Tasks for this exercise
a) Duplicate the passage of the PTYXIS botanical consultancy page between "We work with" and "stonewort genus Chara.", inclusive.
b) According to the PTYXIS botanical consultancy page, how many years of combined botanical experience do John and Clare O'Reilly have?
c) Why does the PTYXIS botanical consultancy page say a "leading expert" in vegetation survey must also have equivalent plant taxonomic skill? Answer in one to three sentences.

Source extract
—————

BAP Priority Habitat survey of 55 LWS in Durham
PTYXIS is contracted by South Tyneside Council to survey its Local Wildlife Sites, including a suite of pond surveys using the PSYM methodology and waxcap grassland survey.
We are working for Natural England's specialist grassland team to collate and analyse botanical data sets from upland hay meadows across England, to explore trends and generate hypotheses for further work.
In partnership with Durham Wildlfe Services, we delivered a major landscape-scale biodiversity management plan for the Magnesian Limestone area of County Durham. The project involved a team of 5 ecologists and a GIS specialist in opportunity mapping. We advised on wetland and grassland restoration and creation, and devised community interpretation and training projects.

PTYXIS is surveying over 3000 ha of diverse upland calcareous and acid grasslands, heathlands, blanket bog and other and mires.
This research project investigated the autecology of Sphagna species, particularly to evaluate their potential use as indicators of habitat management impacts. This extensive study was part of the North Pennines Peatscapes Project, and we secured funding in competition with several university research teams.

John and Clare O’Reilly have over 38 years of combined botanical experience. And we are still learning! We do not believe that you can be a "leading expert" in vegetation survey without having reached an equivalent profile for plant taxonomic skill - because accurate plant identification is fundamental to the validity of all survey work. We also believe that botanical surveyors should be trained vegetation scientists, able to understand and manipulate the methodolgies they use and apply and interpret statistical analyses: there is much more to it than doing quadrats!
John and Clare are both professionally qualified ecologists who have studied vegetation from Orkney to the Isles of Scilly and many places in between. We are also keen all-round amateur naturalists.
We have a strong track record of working with conservation ngos, local authorities and the voluntary natural history sector and are active members of the British Bryological Society, the British Lichen Society and the Botanical Society of the British Isles.
We work with carefully chosen associates when a survey team is required to deliver a project.
Clare O'Reilly BA MSc PGCE (FE&HE) MIfL MIEEM Solicitor (non-practicing) is a nationally recognised, professionally trained botanist, a BSBI national referee and co-author of the new edition of a leading British flora, the Wild Flower Key. She conducts all types of vegetation survey and assessment, including National Vegetation Classification (NVC) survey. One of her specialisms is aquatic macrophytes and the ecology of ponds/ephemeral water bodies, having completed her thesis on the conservation genetics, taxonomy and ecology of the stonewort genus Chara.

—————

Stored data
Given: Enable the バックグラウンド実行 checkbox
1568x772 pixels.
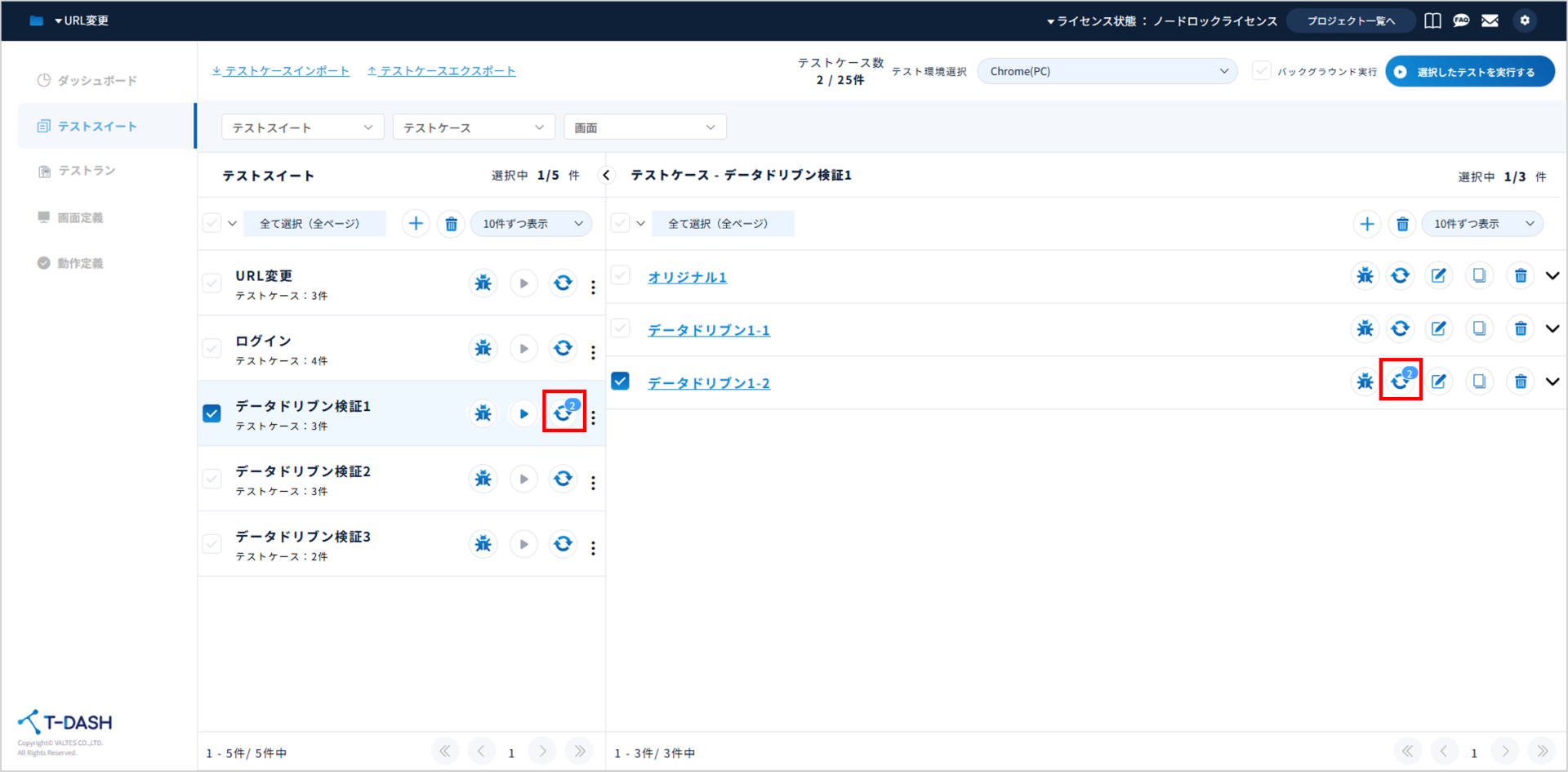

—————

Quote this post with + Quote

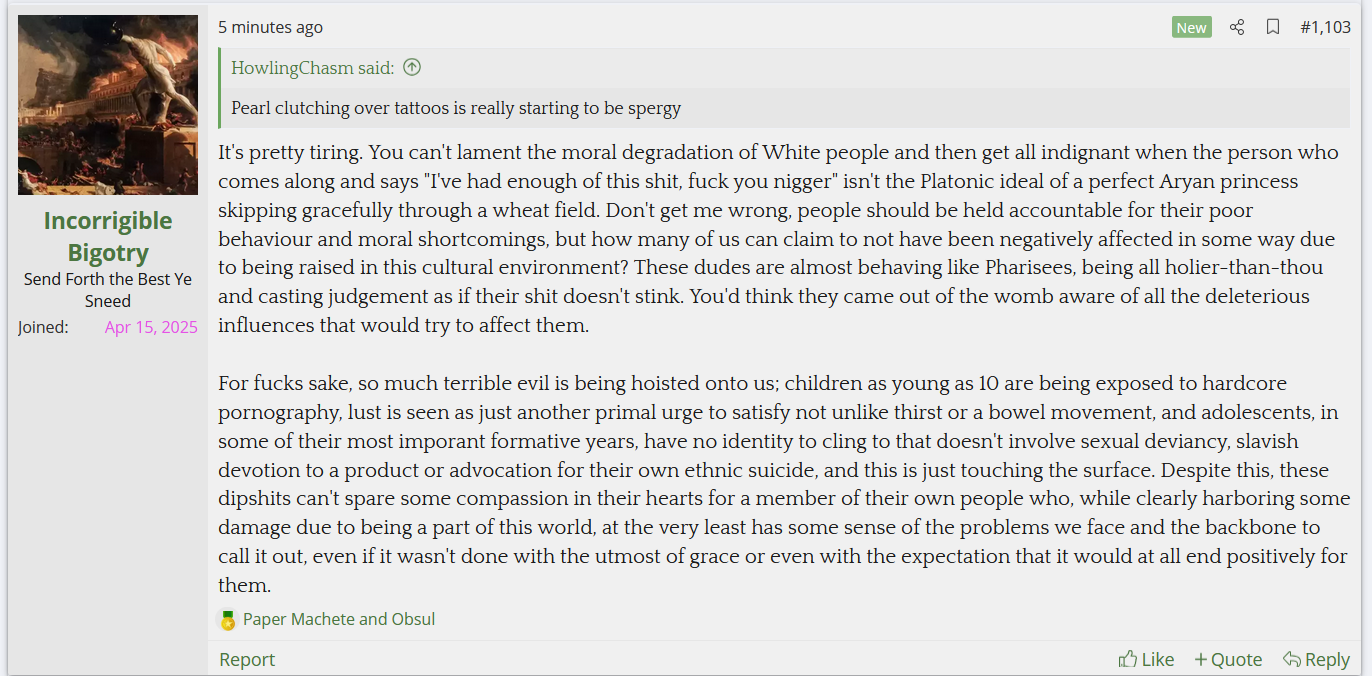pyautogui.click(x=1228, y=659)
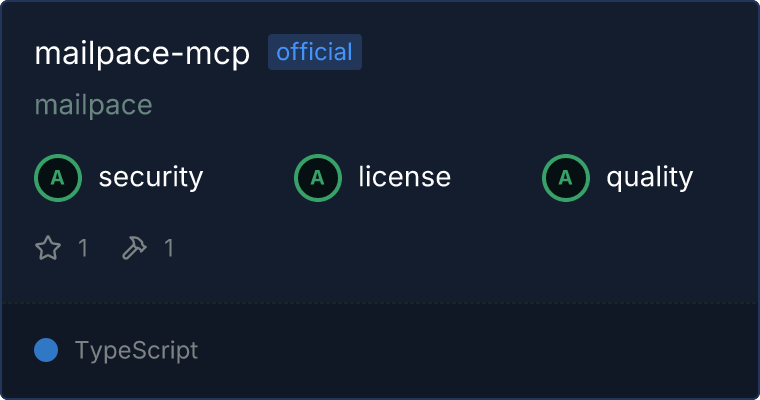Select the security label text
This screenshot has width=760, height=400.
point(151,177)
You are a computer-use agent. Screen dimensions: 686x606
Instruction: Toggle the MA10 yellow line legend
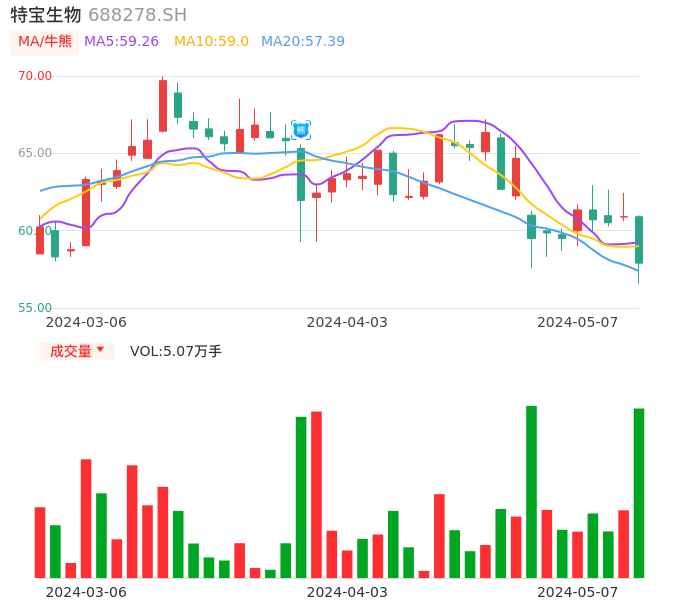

—————

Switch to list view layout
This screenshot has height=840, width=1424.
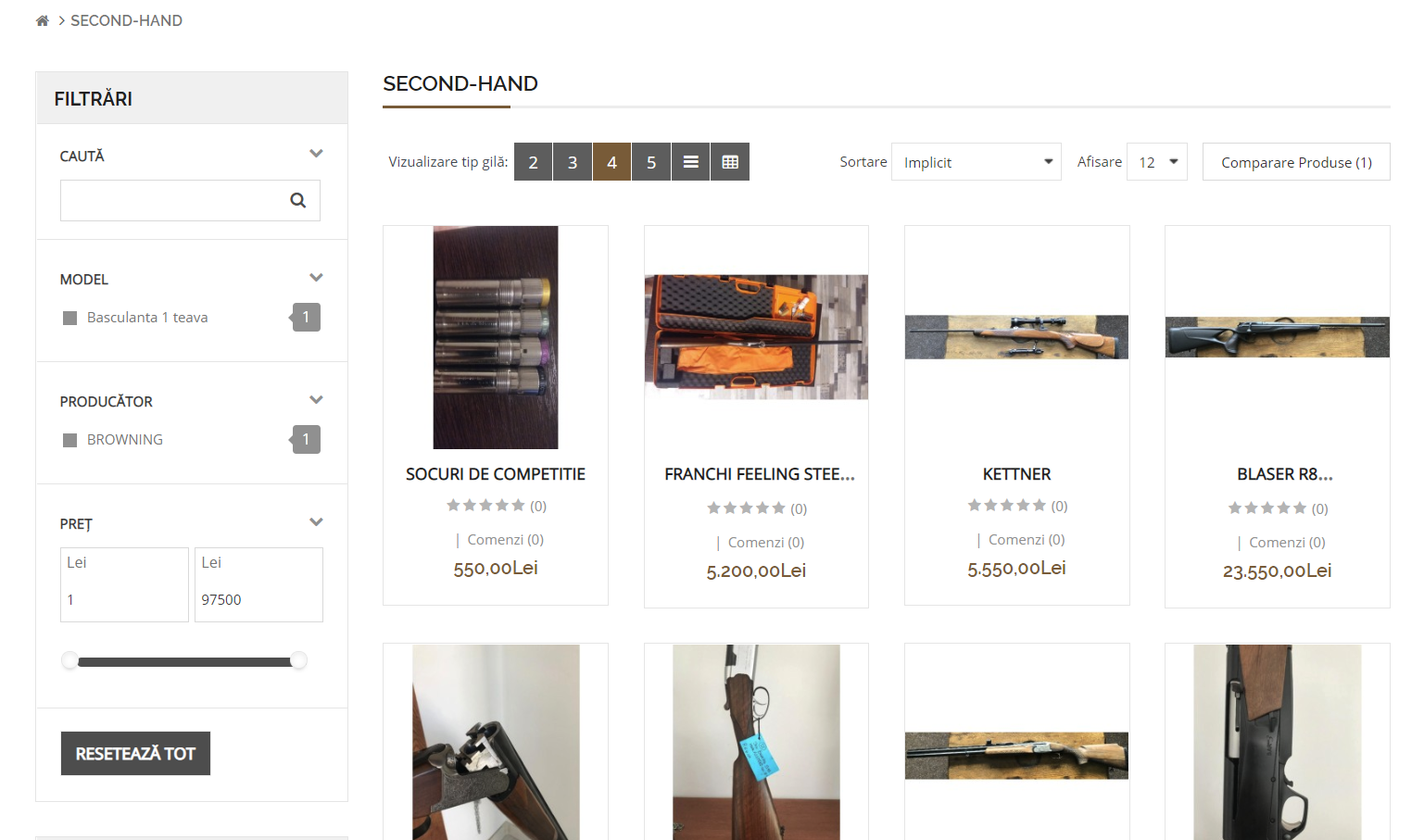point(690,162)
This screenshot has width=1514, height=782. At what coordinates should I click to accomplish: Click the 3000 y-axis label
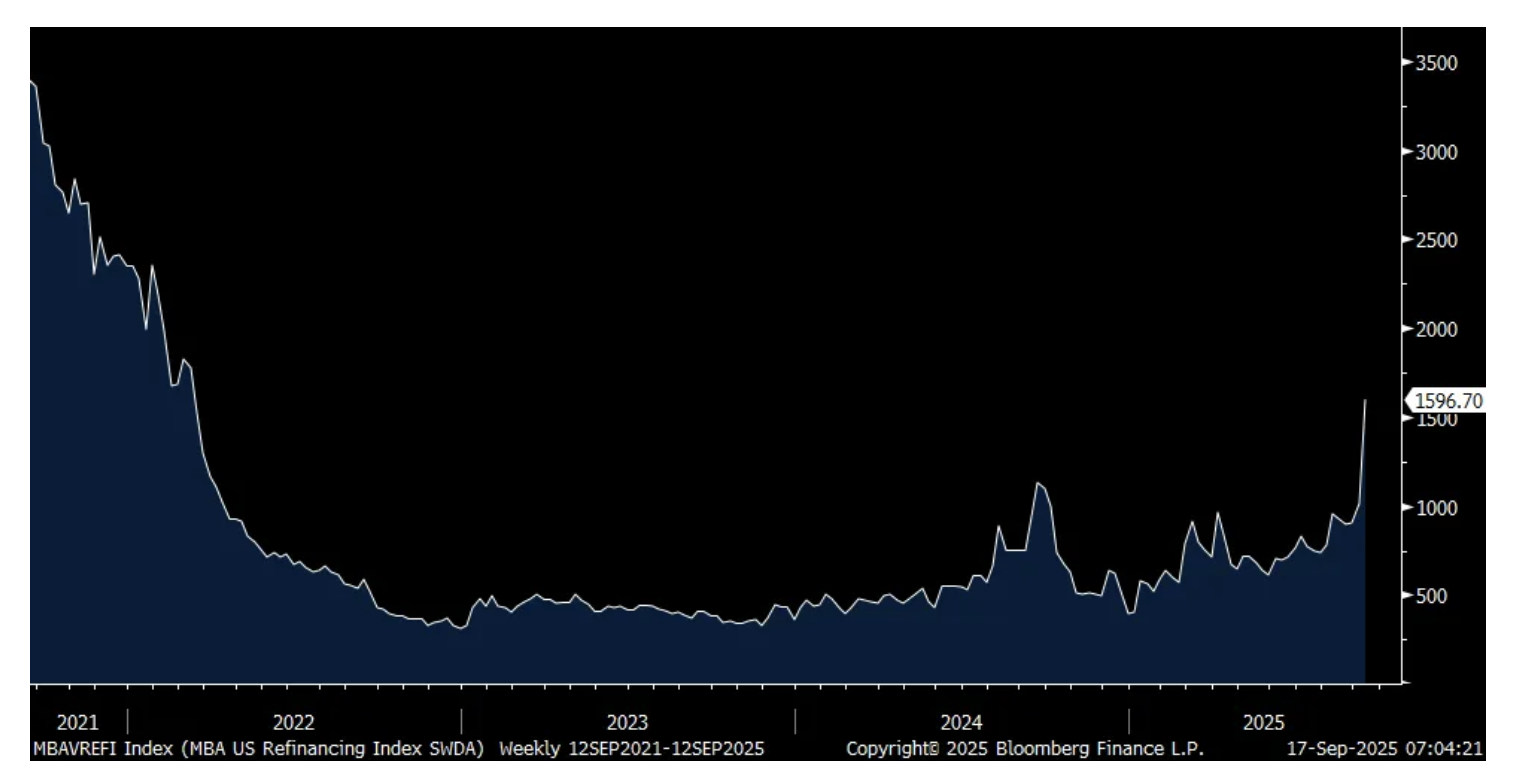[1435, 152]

—————

Results of the exercise
a)
We work with carefully chosen associates when a survey team is required to deliver a project.
Clare O'Reilly BA MSc PGCE (FE&HE) MIfL MIEEM Solicitor (non-practicing) is a nationally recognised, professionally trained botanist, a BSBI national referee and co-author of the new edition of a leading British flora, the Wild Flower Key. She conducts all types of vegetation survey and assessment, including National Vegetation Classification (NVC) survey. One of her specialisms is aquatic macrophytes and the ecology of ponds/ephemeral water bodies, having completed her thesis on the conservation genetics, taxonomy and ecology of the stonewort genus Chara.

b) Over 38 years.

c) The page says accurate plant identification is fundamental to the validity of all survey work. Without matching skill in plant taxonomy, a vegetation surveyor cannot produce valid results.